Japanese Scientists Use Novel Laser Technique to Slice Semiconductors from Diamonds
In the semiconductor industry, silicon is still the prime material. However, this may soon change, as Japanese scientists created a method to slice diamonds into wafer-thin pieces using a new laser technique.
While silicon is a primary semiconductor material, diamonds are fast becoming one of the most promising materials because the carbon in diamond form has a wider band gap. Diamonds have several tech applications, including power conversion and fast telecommunications. But the mineral is difficult to work with because of its hardness. Thus, they are prone to cracking when cutting wafer-thin slices from them.

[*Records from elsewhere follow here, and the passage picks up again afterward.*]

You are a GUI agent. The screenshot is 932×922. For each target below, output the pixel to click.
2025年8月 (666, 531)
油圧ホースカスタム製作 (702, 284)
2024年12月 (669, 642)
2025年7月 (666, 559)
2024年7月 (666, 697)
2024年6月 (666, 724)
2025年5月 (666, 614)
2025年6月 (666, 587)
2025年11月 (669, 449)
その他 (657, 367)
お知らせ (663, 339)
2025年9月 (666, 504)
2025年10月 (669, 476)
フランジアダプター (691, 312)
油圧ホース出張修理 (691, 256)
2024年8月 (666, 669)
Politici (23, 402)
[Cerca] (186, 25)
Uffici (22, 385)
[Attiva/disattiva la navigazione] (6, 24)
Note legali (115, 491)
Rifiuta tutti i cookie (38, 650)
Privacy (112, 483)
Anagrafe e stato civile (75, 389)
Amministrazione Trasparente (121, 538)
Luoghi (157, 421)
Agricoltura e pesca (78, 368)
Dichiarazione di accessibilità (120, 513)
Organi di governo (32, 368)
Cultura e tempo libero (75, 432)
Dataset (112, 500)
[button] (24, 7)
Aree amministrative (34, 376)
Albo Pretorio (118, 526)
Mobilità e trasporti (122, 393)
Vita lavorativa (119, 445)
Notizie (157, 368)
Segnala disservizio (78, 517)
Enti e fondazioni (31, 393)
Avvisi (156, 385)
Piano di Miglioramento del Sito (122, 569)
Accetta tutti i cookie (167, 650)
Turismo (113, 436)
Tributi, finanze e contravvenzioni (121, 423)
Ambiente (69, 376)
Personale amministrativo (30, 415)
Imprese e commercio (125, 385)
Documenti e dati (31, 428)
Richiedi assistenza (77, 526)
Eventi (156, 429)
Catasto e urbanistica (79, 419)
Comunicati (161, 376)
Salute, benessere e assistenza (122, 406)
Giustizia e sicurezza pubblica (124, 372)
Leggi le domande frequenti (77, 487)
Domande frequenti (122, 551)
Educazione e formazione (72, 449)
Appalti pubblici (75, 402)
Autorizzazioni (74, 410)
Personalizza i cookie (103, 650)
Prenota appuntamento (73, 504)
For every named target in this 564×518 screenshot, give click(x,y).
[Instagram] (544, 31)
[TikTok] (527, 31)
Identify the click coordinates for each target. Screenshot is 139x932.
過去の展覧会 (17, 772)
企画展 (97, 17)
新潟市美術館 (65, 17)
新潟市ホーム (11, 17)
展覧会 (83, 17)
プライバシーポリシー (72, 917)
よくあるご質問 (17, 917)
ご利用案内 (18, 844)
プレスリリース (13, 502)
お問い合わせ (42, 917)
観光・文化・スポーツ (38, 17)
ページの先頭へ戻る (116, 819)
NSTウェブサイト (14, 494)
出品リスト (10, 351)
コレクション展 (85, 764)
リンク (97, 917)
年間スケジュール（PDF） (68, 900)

New laser cutting technique
However, Chiba University of Japan scientists claim they have developed a new way to create diamond wafers using lasers. They recently announced they have created a radical laser-based method to slice diamonds easily.
Materials with wide band gaps, like diamonds, allow semiconductors to perform more efficiently at higher temperatures and voltage frequencies, which is impossible using only silicon. With the wider band gap of diamonds, it is possible to build ultra-efficient power circuitry, which could benefit the train and electric vehicle industries.
But since diamond is famous for its hardness and tendency to crack, they were considered unsuitable for producing semiconductor wafers, which Japanese scientists want to overcome.
In the past, researchers have had to synthesize diamond wafers, which is a very expensive process. But the experiments of the Chiba University School of Engineering research team headed by Prof. Hirofumi Hidai show that lasers can cut wafer-thin diamond slices by influencing the way the mineral cracks along a specific crystallographic plane.
Prof. Hidai explained that their technique produces high-quality diamond wafers at low cost. He said that their process involves using laser light to modify specific regions of the diamond into amorphous carbon. The latter has a lower density than the diamond. Thus, the tendency to crack is minimized.
Another process the Japanese scientists worked on was controlling the formation of cracks through the diamond. They need to form along the intended plane to create a feasible wafer. With the help of lasers, they created a grid-like pattern of the crack-prone areas of the diamond, which provided them a guide in the crack propagation along the identified path. They use a tungsten needle set against the diamond’s side while slicing the wafer. The tungsten needle remains in place until the wafer breaks from the main piece.
Interest from other groups
The University of Chiba and Professor Hidai are not the only ones aiming to harness the dense lattice of a diamond’s carbon atoms to power next-gen communications and computing technologies.
A few months back, Amazon Web Services (AWS) and Element Six, a De Beers subsidiary, teamed up to develop synthetic diamonds. They intend to use these in quantum key distribution by engineering defects into the diamond. They call these defects color centers, which can absorb photons that contain quantum information, which the material can emit later. Amazon thinks the process can harness the phenomenon to develop repeaters that can extend the reach of quantum key distribution to the company’s network worldwide. According to the head of AWS, Antia Lamas-Linares, quantum networks will be available in a few years.
Prof. Hidai said their new proposed method could be a crucial step towards turning diamonds into a desirable semiconductor material for more efficient technologies in the future. The professor also explained that their method of slicing diamonds would produce high-quality wafers cheaply.